The fees paid to retailers for handling containers as part of a deposit return scheme (DRS) in Scotland will not cover their costs, according to a trade body.
The Scottish Grocers’ Federation (SGF) said the risk of the scheme being a net expense to retailers would put their sustainability and business survival at risk with potentially thousands of businesses facing closure next year.
SGF represents the largest group of return point operators in Scotland and has been the convenience sector lead in all DRS discussions. It has issued a pre-action letter to Circularity Scotland Limited (CSL), which has been appointed by the Scottish government to administer Scotland’s DRS, asking for details on how the fees were calculated.
In its recent programme for government, the Scottish government confirmed it would launch its DRS on August 16th 2023. It will see the introduction of a refundable 20p deposit on billions of single-use containers with the goal to ensure that 90% of drinks containers are recycled and to drive Scotland’s move to a circular economy.

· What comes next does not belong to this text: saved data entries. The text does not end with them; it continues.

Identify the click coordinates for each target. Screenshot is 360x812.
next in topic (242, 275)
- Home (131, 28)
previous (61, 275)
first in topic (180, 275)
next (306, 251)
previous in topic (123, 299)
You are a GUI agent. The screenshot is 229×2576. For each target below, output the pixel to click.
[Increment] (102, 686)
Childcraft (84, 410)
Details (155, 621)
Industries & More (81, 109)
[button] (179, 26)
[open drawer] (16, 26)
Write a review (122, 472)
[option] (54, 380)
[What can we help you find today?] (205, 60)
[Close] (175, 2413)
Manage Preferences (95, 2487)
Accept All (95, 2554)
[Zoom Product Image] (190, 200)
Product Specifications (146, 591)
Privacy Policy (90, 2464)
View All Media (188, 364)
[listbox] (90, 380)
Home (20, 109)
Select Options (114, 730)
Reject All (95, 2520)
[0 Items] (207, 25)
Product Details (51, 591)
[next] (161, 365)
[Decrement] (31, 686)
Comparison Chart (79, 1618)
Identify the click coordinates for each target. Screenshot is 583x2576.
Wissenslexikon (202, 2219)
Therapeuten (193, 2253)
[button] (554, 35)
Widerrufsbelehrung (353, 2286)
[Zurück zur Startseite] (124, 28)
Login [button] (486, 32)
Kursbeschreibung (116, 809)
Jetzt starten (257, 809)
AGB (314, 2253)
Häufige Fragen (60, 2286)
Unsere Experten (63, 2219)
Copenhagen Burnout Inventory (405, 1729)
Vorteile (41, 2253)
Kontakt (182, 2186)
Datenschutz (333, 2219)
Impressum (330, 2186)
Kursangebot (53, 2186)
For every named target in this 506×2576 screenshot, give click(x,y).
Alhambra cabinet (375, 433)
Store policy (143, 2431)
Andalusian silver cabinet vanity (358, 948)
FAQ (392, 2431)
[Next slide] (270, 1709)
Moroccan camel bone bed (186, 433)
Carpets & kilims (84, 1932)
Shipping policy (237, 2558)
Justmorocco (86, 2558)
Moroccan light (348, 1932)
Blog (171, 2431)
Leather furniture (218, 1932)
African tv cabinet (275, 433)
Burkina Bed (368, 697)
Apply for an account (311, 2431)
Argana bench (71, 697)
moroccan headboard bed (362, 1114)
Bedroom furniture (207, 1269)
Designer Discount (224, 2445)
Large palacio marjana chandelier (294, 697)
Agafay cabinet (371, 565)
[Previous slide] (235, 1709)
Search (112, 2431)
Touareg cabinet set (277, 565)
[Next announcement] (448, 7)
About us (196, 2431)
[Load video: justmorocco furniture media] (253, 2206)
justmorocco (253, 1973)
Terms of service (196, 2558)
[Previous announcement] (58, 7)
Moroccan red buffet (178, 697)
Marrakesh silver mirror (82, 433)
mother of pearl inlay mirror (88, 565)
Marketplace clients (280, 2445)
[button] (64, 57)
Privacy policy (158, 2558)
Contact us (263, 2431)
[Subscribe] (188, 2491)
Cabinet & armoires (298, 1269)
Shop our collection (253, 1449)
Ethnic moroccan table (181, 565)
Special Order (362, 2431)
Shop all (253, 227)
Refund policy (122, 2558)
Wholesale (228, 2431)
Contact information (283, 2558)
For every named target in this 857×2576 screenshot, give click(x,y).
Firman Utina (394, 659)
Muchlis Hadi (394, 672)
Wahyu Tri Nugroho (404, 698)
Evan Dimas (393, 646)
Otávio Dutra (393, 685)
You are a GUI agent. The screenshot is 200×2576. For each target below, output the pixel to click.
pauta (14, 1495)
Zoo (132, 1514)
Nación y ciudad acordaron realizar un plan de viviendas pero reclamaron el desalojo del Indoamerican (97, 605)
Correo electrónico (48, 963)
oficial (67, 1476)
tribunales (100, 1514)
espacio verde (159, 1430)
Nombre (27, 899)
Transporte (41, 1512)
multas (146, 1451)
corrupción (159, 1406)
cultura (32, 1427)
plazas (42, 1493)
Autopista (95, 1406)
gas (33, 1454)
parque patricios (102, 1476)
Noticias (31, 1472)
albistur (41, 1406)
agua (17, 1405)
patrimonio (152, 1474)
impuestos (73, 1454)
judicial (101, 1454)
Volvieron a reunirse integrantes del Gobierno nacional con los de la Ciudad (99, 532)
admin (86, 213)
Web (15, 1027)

All retailers and hospitality businesses that sell drinks to take away are legally required to operate a return point. For manual take back, CSL has proposed that retailers will receive 2.69p per container while for automated returns – through reverse vending machines – the fee proposed by CSL will be 3.55p for the first 8,000 containers received and 1.35p for each additional container.
SGF said the fees were insufficient. “SGF has been and remains fully committed to working with a range of stakeholders to ensure that Scotland has a world leading scheme,” said SGF CEO Dr Pete Cheema. “It is essential however that DRS remains cost neutral to return point operators and does not leave them with an additional cost burden or put them out of business.”
Cheema added that convenience retailers were “faced with the choice of taking on a significant financial burden to set up reverse vending machines, with no means of properly recovering this cost through the scheme, or being forced out [of] the scheme altogether and risk losing all their footfall to large businesses”.